SGU 231                      SGU 233

Skeptical Rogues
S: Steven Novella

B: Bob Novella

R: Rebecca Watson

J: Jay Novella

E: Evan Bernstein

Guests

M: Mike Lacelle

P: Phil Plait

Links
Download Podcast
SGU Podcast archive
Forum Discussion


Introduction

You're listening to the Skeptics' Guide to the Universe, your escape to reality.

S: Hello and welcome to the Skeptics' Guide to the Universe. Today is Friday, January 1st, 2010 and this is your host, Steven Novella. Joining me this week are Bob Novella–

B: Hey everybody.

S: Rebecca Watson–

R: Hello everyone.

S: Jay Novella–

J: Hola.

S: Mike Lacelle–

M: Hey everyone.

S: and Evan Bernstein.

E: Hey everyone.

R: Who's that Mike guy? What?

S: Mike is joining us for our year end wrap up episode which has become, now, customary.

R: Oh.

S: So, welcome Mike. Evan, you're going to give us a This Day in Skepticism?

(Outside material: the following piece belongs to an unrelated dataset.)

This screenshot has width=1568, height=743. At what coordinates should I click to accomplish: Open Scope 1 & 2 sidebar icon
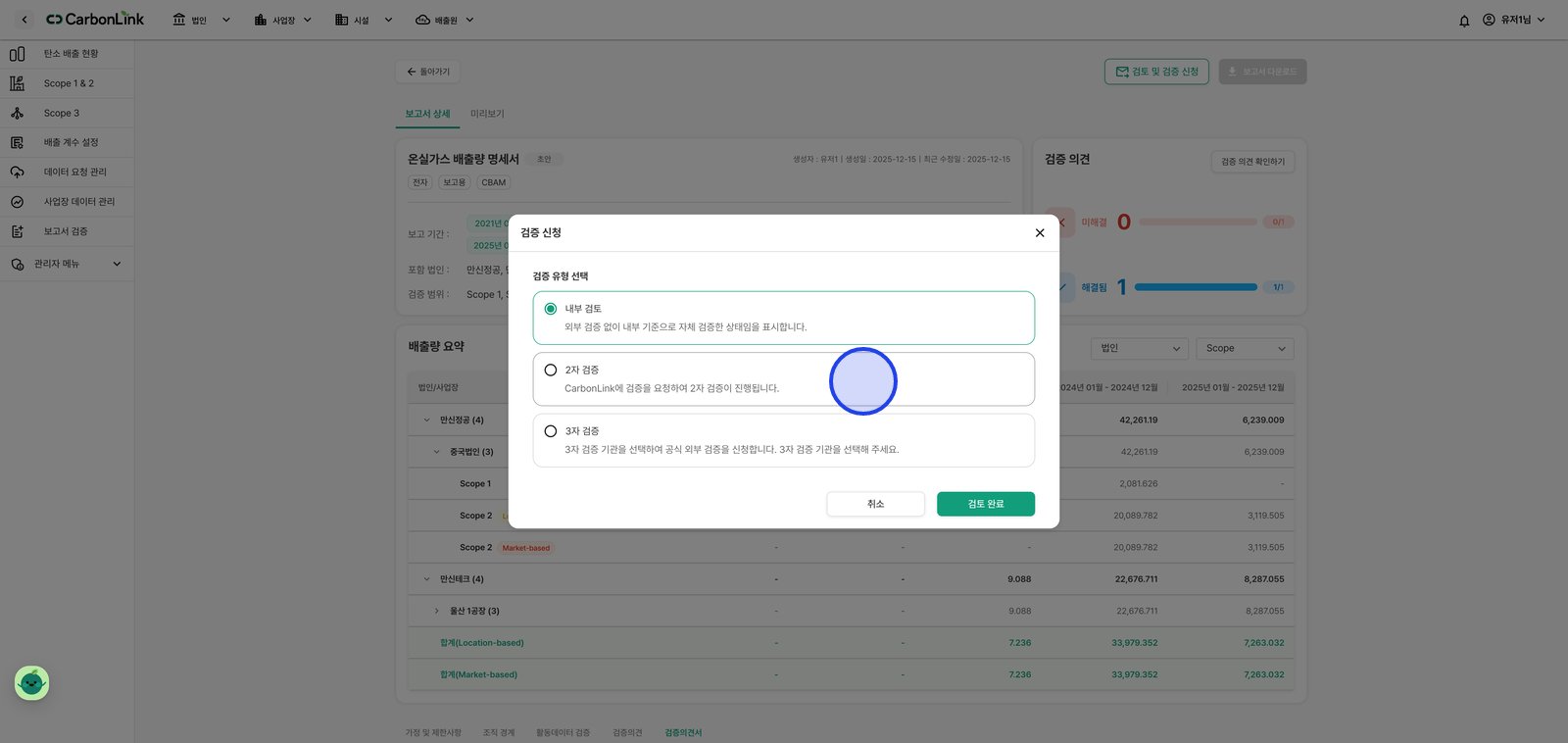click(x=17, y=83)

E: Absolutely because it was 1975 when Kenneth Rooker discovered the long unknown winter destination of the monarch butterfly in the mountains of Mexico. It was a mystery for a long time.

S: Yeah.

E: I guess they had no idea where the heck the monarch butterflies, all 20 million of these butterflies, would fly off to.

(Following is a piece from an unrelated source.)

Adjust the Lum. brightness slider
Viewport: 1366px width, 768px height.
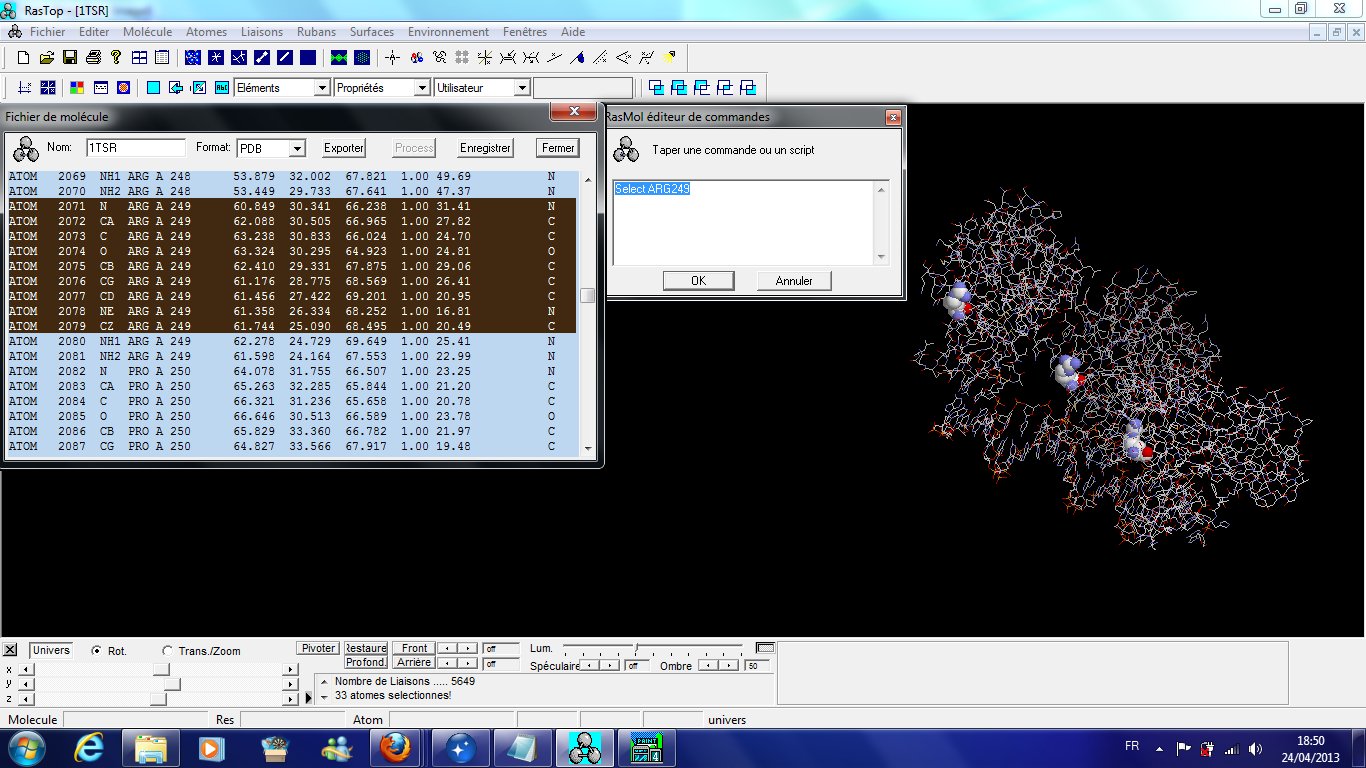pos(637,648)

B: How'd he do it? What? Did he follow them?

E: Using tags on the wings of some of the butterflies he followed their migration trails to Mexican territories and he studied it for, well, 38 years of data.

S: And also last night was a blue moon.

B: Yes.

E: That's right.

R: And a lunar eclipse. A partial lunar eclipse.

S: Yes.

R: From my vantage point. Not from yours.

E: Really?

S: Yes. In Europe not in the US.

E: I know. Europe gets–I know.

S: So it doesn't really count.

E: This hemisphere gets cut out of a whole bunch of–

R: All the best stuffs over here guys. I'm telling you.

J: Did you see it?

R: I did see it. I saw the tail end of it as I was stumbling down the street toward the next party.

J: Now, the moon, though, did not turn the color blue.

R: No.

J: As the name would suggest.

R: Blue moon only means that it's the second moon in a month.

S: Second full moon in a month, yeah.

R: Second full moon.

S: And that happens on New Years Eve about once every 19 years. Next one will be in 2029.

B: Is that when Apophis is going to hit the earth?

R: It's around then. Yeah. So we might not even see it. We'll all be dead.

B: It's not going to hit.

J: They refined that, Bob, there's much less chance that that asteroid is going to hit.

B: Yeah. Not in 2029 anyway.

J: Yeah, right.

R: Did you guys see the news of the Russians, though?

J: Yeah! They're going to launch–

R: They're going to blow it out of the sky.

S: Good for them.

J: They're going to launch something and land on that asteroid.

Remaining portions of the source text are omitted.